Schriftliche Aufgabe 1
Beantworte anhand des Textes über Durchsuchung und Beschlagnahme die folgenden Fragen:
(a) Wer darf Durchsuchungen und Beschlagnahmen grundsätzlich anordnen?
(b) Bei welchem Gericht ist der Antrag vor Erhebung der öffentlichen Anklage zu stellen?
(c) Welche Stelle wird in der Regel mit der Durchsuchung beauftragt?
Schriftliche Aufgabe 2
Schreibe den Abschnitt des Textes über Durchsuchung und Beschlagnahme von „(1) Durchsuchungen und“ bis einschließlich „Abs. 3 und 4).“ erneut und benenne dabei „Amtsgericht“ in „zuständigen Gericht“ um.

Vorgelegter Text
──────────
(1) Durchsuchungen und Beschlagnahmen dürfen grundsätzlich nur durch das Gericht angeordnet werden (§§ 98 Abs. 1, 105 Abs. 1 StPO).

 

(2) Der Antrag auf Erlass eines Durchsuchungsbeschlusses bzw. auf Anordnung der Beschlagnahme ist vor Erhebung der öffentlichen Anklage bei dem Amtsgericht zu stellen, in dessen Bezirk die beantragende Stelle ihren Sitz hat (§ 162 Abs. 1 Satz 1 StPO; vgl. Nummer 17 Abs. 3 und 4).

 

(3) Der Antrag ist zu begründen. Die Begründung muss tatsächliche Angaben über den Inhalt des Tatvorwurfs enthalten. Dazu muss der Beschluss den Tatvorwurf so beschreiben, dass der äußere Rahmen abgesteckt wird, innerhalb dessen die Zwangsmaßnahme durchzuführen ist. Die aufzuklärende Straftat ist so genau zu umschreiben, wie es nach den Umständen des Einzelfalls und dem jeweiligen Ergebnis der Ermittlungen möglich und den Zwecken der Strafverfolgung nicht abträglich ist (z. B. BVerfG-Beschluss vom 6. März 2002 - 2 BvR 1619/00). Eine Durchsuchung ist nach dem Verhältnismäßigkeitsgrundsatz erst dann zulässig, wenn weniger einschneidende Mittel, wie z. B. Auskunftsersuchen, nicht zur Verfügung stehen oder Angaben des Tatverdächtigen sich als falsch oder nicht nachprüfbar erweisen (BVerfG-Beschluss vom 3. Juli 2006 - 2 BvR 2030/04). Die Art oder der denkbare Inhalt der Beweismittel, denen die Durchsuchung gilt, sind anzugeben. Soweit eine genaue Bezeichnung des gesuchten Beweismaterials nicht möglich ist, sind die erwarteten Beweismittel annäherungsweise - ggf. in Form beispielhafter Angaben - zu beschreiben (BGH-Urteil vom 3. Dezember 1991 - 1 StR 120/90). In dem Antrag ist außerdem die Stelle anzugeben, deren Beamte mit der Durchsuchung beauftragt werden sollen. Dies ist in der Regel die Steufa.

 

(4) In dem Antrag auf Beschlagnahmeanordnung sind die Gegenstände, die beschlagnahmt werden sollen, so konkret anzugeben, dass Zweifel nicht entstehen. Lässt sich erst aufgrund der Durchsuchung bestimmen, welche Gegenstände zu beschlagnahmen sind, und ist aus diesem Grunde eine Beschlagnahme nicht angeordnet worden, kann ggf. eine Beschlagnahme wegen Gefahr im Verzug in Betracht kommen. Daneben ist es möglich, die Gegenstände zur zeitnahen Durchsicht mit an Amtsstelle zu nehmen. Nach Beendigung der Durchsuchung sind die beweiserheblichen Gegenstände zu beschlagnahmen, sofern sie nicht freiwillig herausgegeben wurden (vgl. BGH-Beschluss vom 5. August 2003 - 2 BJs 11/03).
──────────
Datensätze
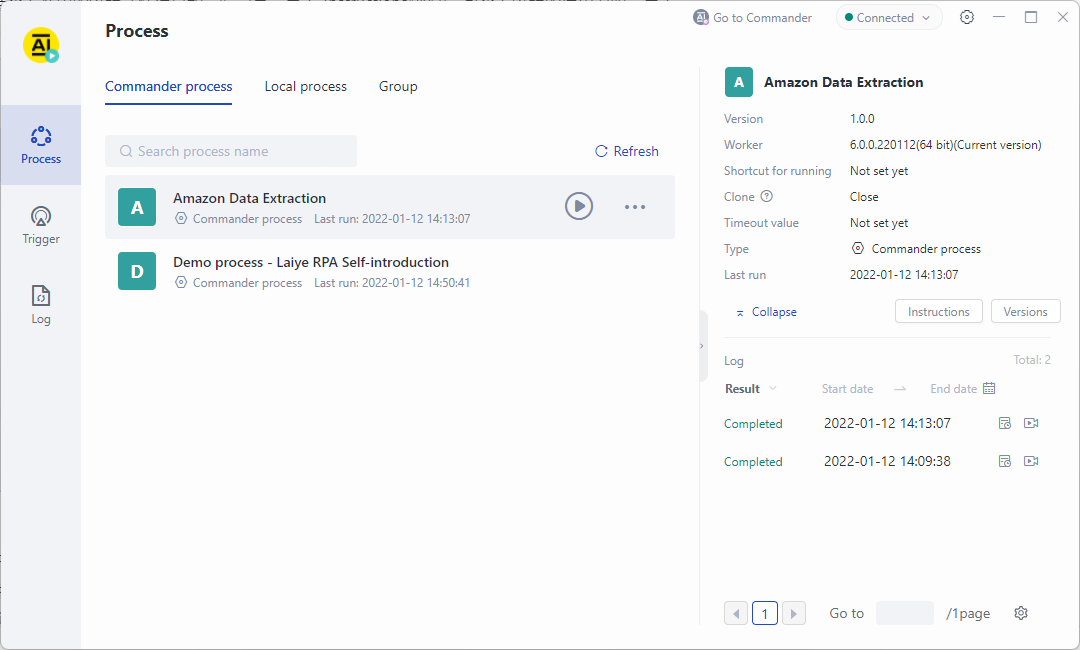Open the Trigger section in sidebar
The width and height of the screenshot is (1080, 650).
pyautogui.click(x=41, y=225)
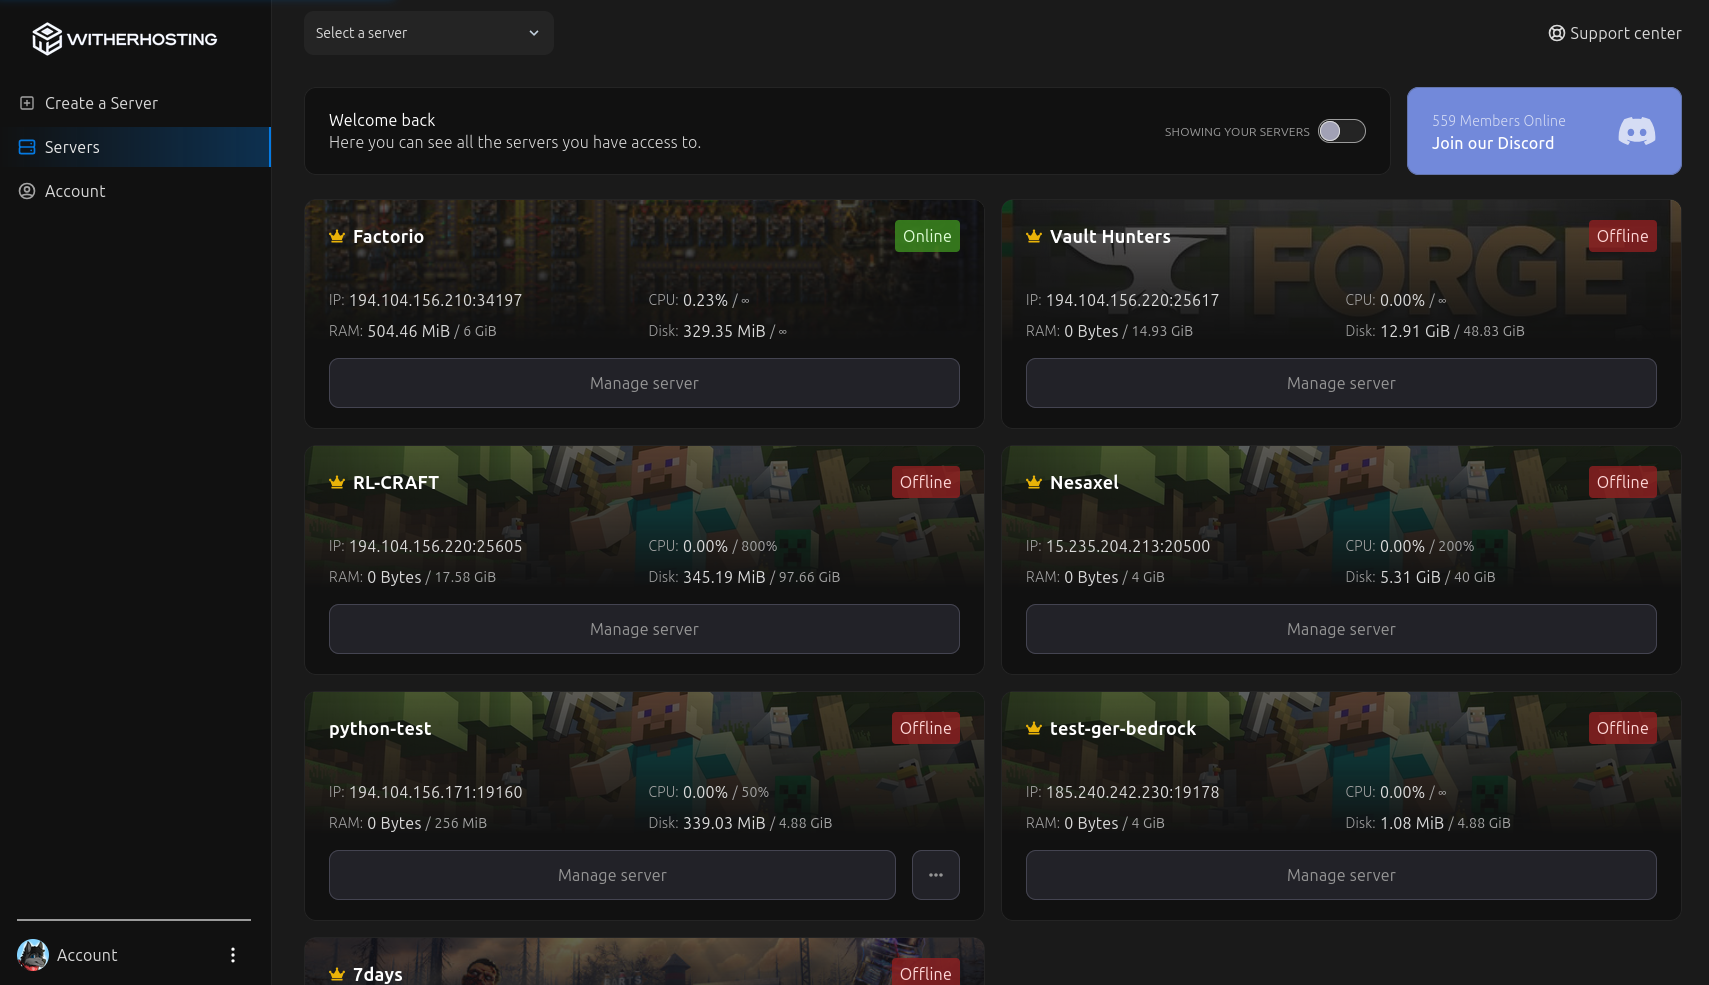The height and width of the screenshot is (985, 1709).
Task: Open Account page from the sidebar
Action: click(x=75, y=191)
──────────
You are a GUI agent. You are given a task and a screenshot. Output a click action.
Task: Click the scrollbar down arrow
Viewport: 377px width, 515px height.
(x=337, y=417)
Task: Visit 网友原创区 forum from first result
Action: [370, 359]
──────────
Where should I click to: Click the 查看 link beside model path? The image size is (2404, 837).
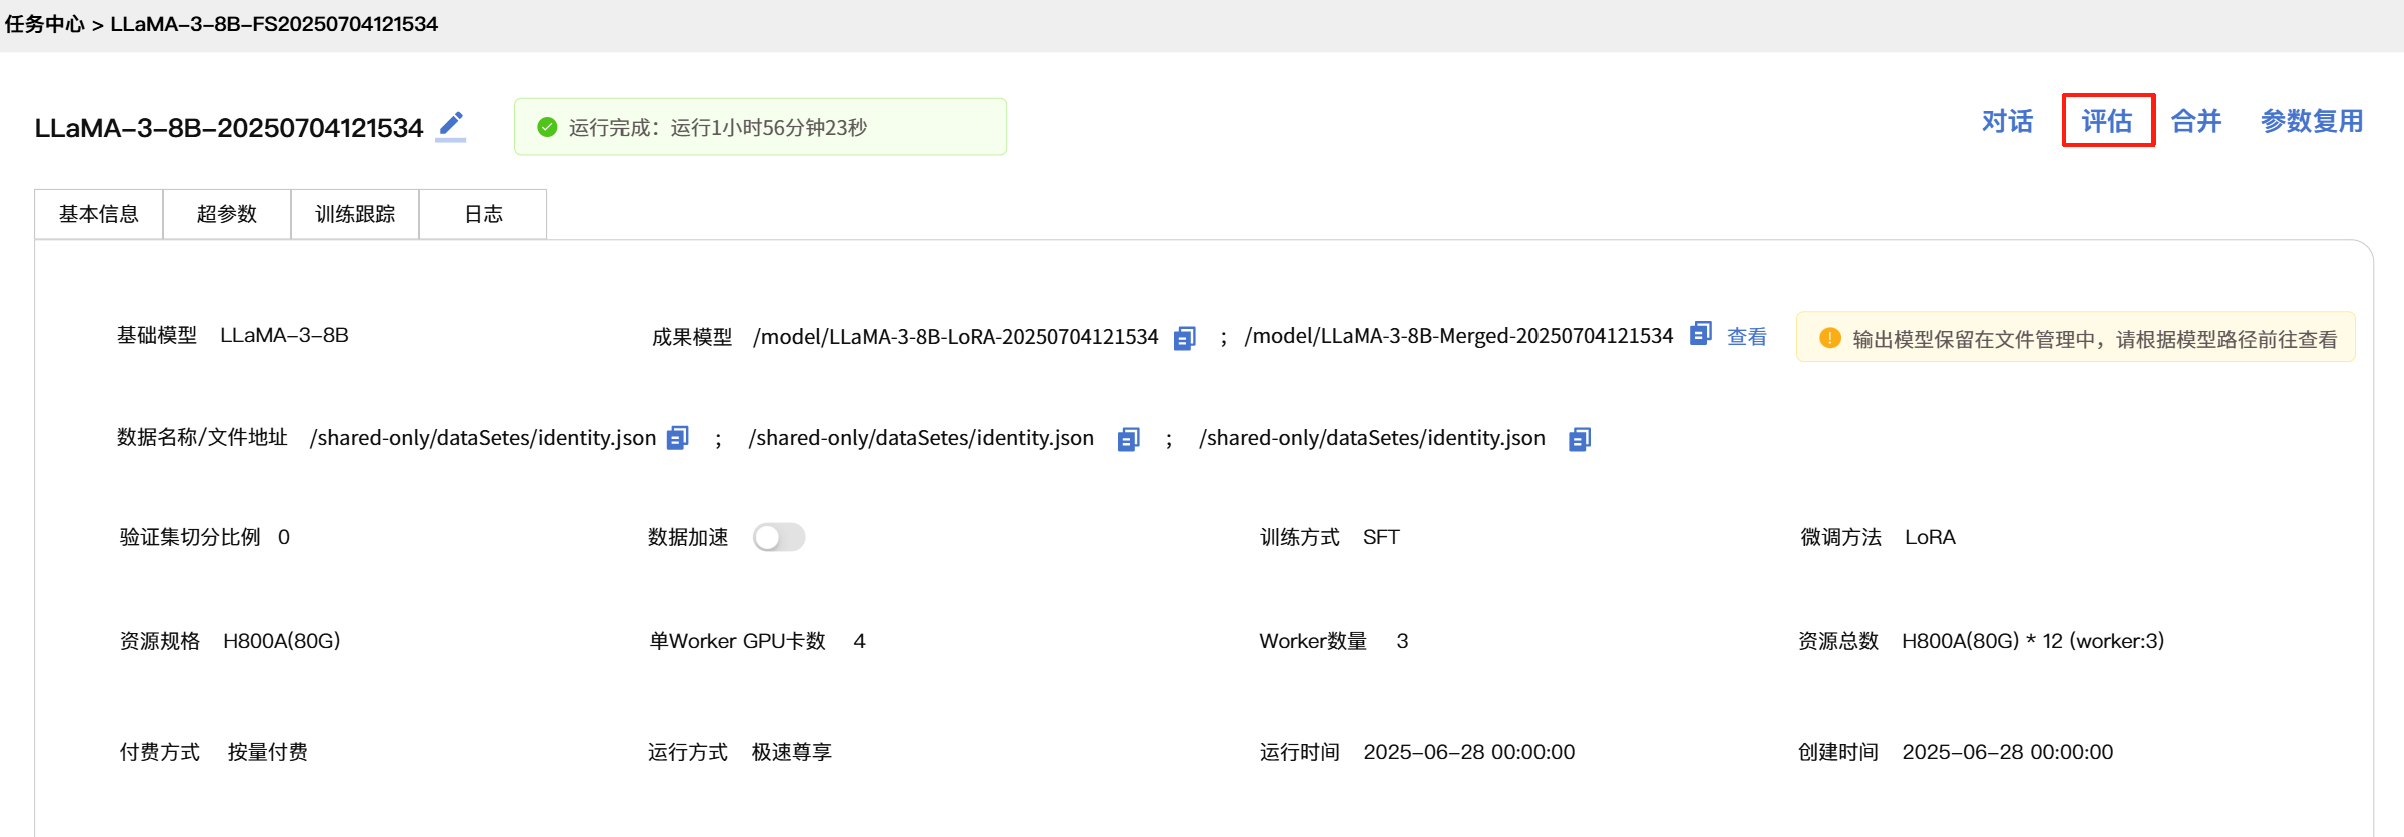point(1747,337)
──────────
Lösung 1
(a) Das Gericht.
(b) Bei dem Amtsgericht, in dessen Bezirk die beantragende Stelle ihren Sitz hat.
(c) Die Steufa.

Lösung 2
(1) Durchsuchungen und Beschlagnahmen dürfen grundsätzlich nur durch das Gericht angeordnet werden (§§ 98 Abs. 1, 105 Abs. 1 StPO).

 

(2) Der Antrag auf Erlass eines Durchsuchungsbeschlusses bzw. auf Anordnung der Beschlagnahme ist vor Erhebung der öffentlichen Anklage bei dem zuständigen Gericht zu stellen, in dessen Bezirk die beantragende Stelle ihren Sitz hat (§ 162 Abs. 1 Satz 1 StPO; vgl. Nummer 17 Abs. 3 und 4).